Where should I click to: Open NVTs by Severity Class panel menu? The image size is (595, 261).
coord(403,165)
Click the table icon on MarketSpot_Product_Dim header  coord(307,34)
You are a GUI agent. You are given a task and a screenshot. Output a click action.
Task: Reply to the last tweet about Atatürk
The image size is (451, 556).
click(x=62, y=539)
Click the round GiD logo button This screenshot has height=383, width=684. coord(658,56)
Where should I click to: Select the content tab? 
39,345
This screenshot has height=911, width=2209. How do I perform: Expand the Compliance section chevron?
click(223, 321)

_ _ _ _ _ _ _

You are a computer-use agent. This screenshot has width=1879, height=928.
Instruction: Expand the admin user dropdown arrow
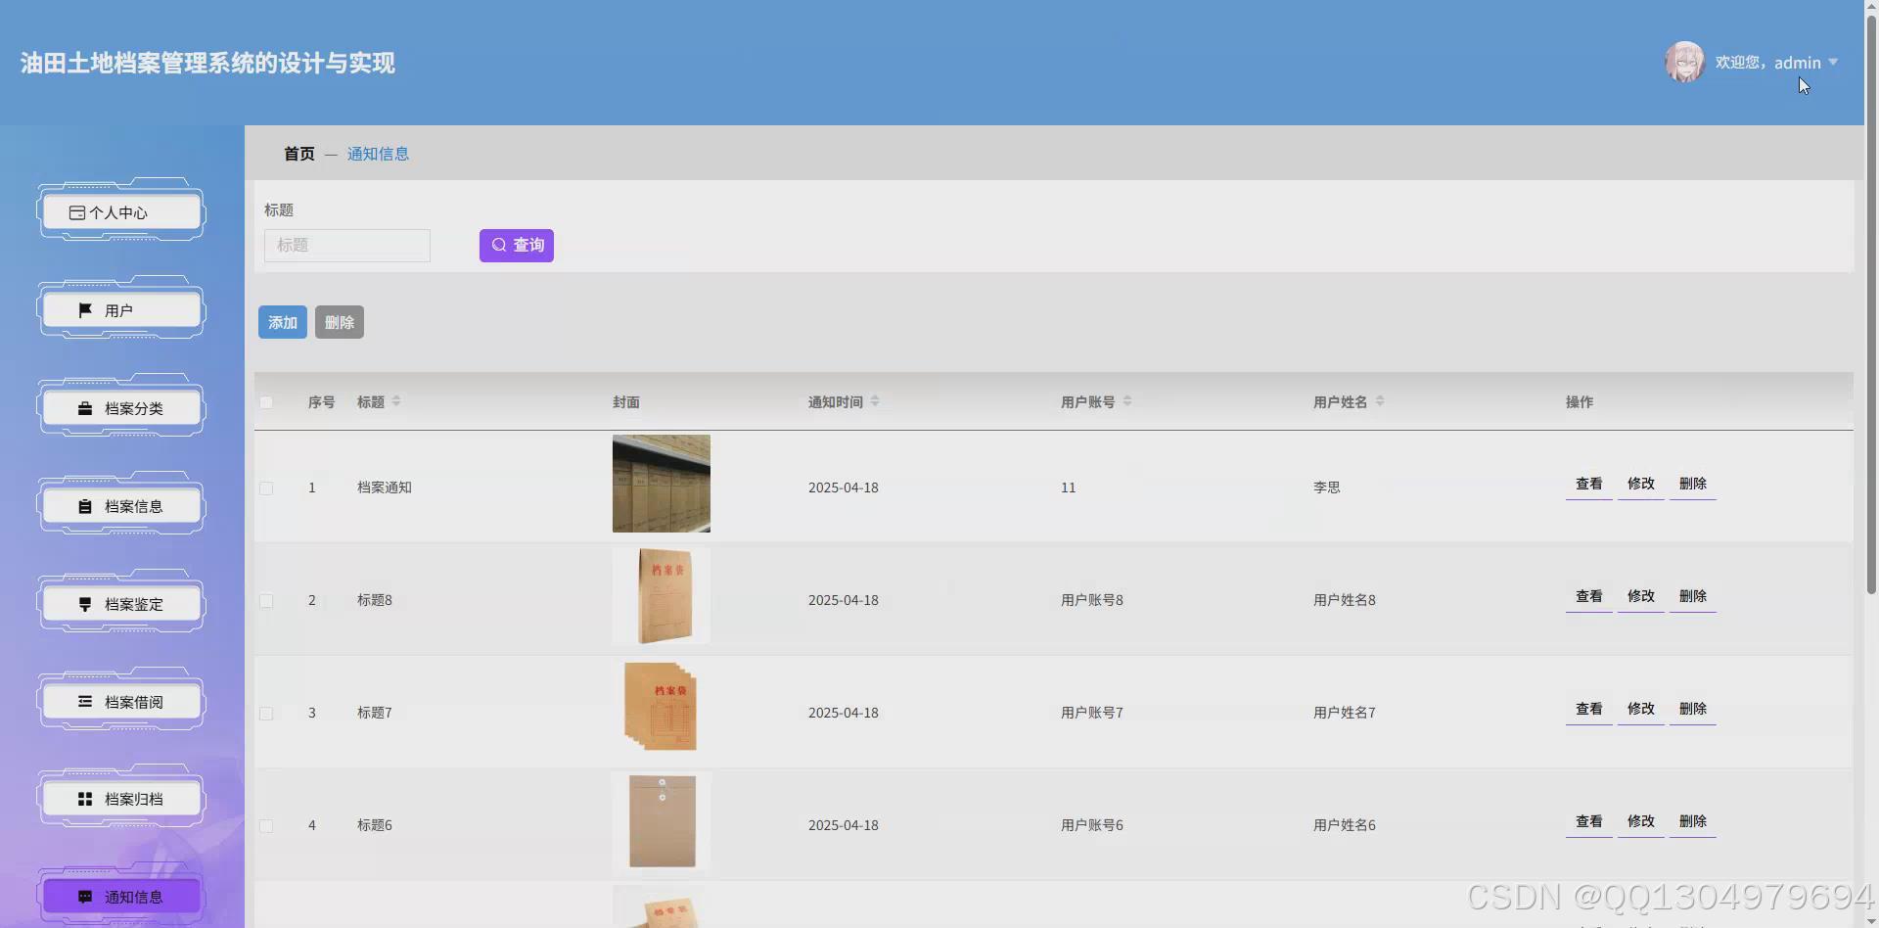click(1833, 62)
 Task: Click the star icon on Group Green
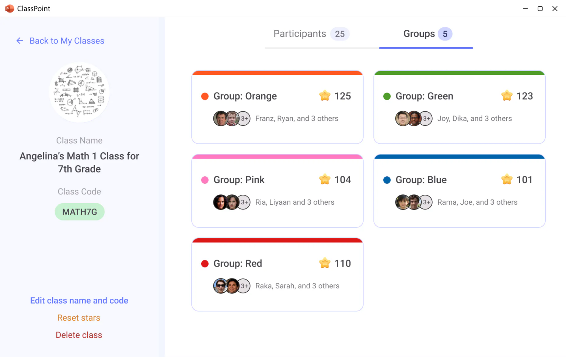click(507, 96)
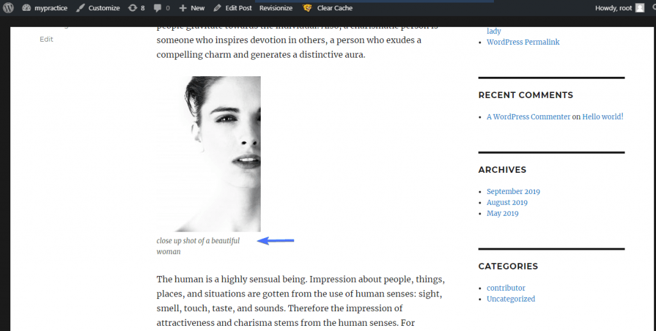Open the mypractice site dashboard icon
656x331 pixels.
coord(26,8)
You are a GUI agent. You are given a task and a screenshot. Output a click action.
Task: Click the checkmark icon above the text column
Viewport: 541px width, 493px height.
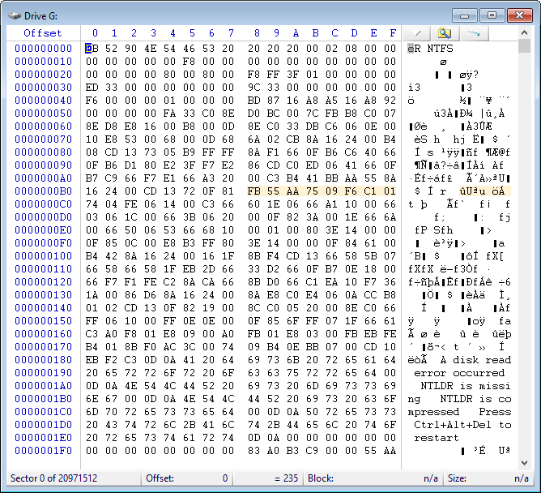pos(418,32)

_ _ _ _ _ _ _

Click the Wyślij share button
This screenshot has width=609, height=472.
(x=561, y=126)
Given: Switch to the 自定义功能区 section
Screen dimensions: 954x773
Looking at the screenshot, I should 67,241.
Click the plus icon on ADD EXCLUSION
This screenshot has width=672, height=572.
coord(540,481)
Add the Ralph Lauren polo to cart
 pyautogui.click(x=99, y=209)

_ _ _ _ _ _ _

● **Short exercise**
Copy out, word for word, the lines from the one containing "Where should I click to: Select" through the one containing "click(223, 321)", including both of those lines.

● **Output**
Where should I click to: Select the content tab? 
39,345
This screenshot has height=911, width=2209. How do I perform: Expand the Compliance section chevron?
click(223, 321)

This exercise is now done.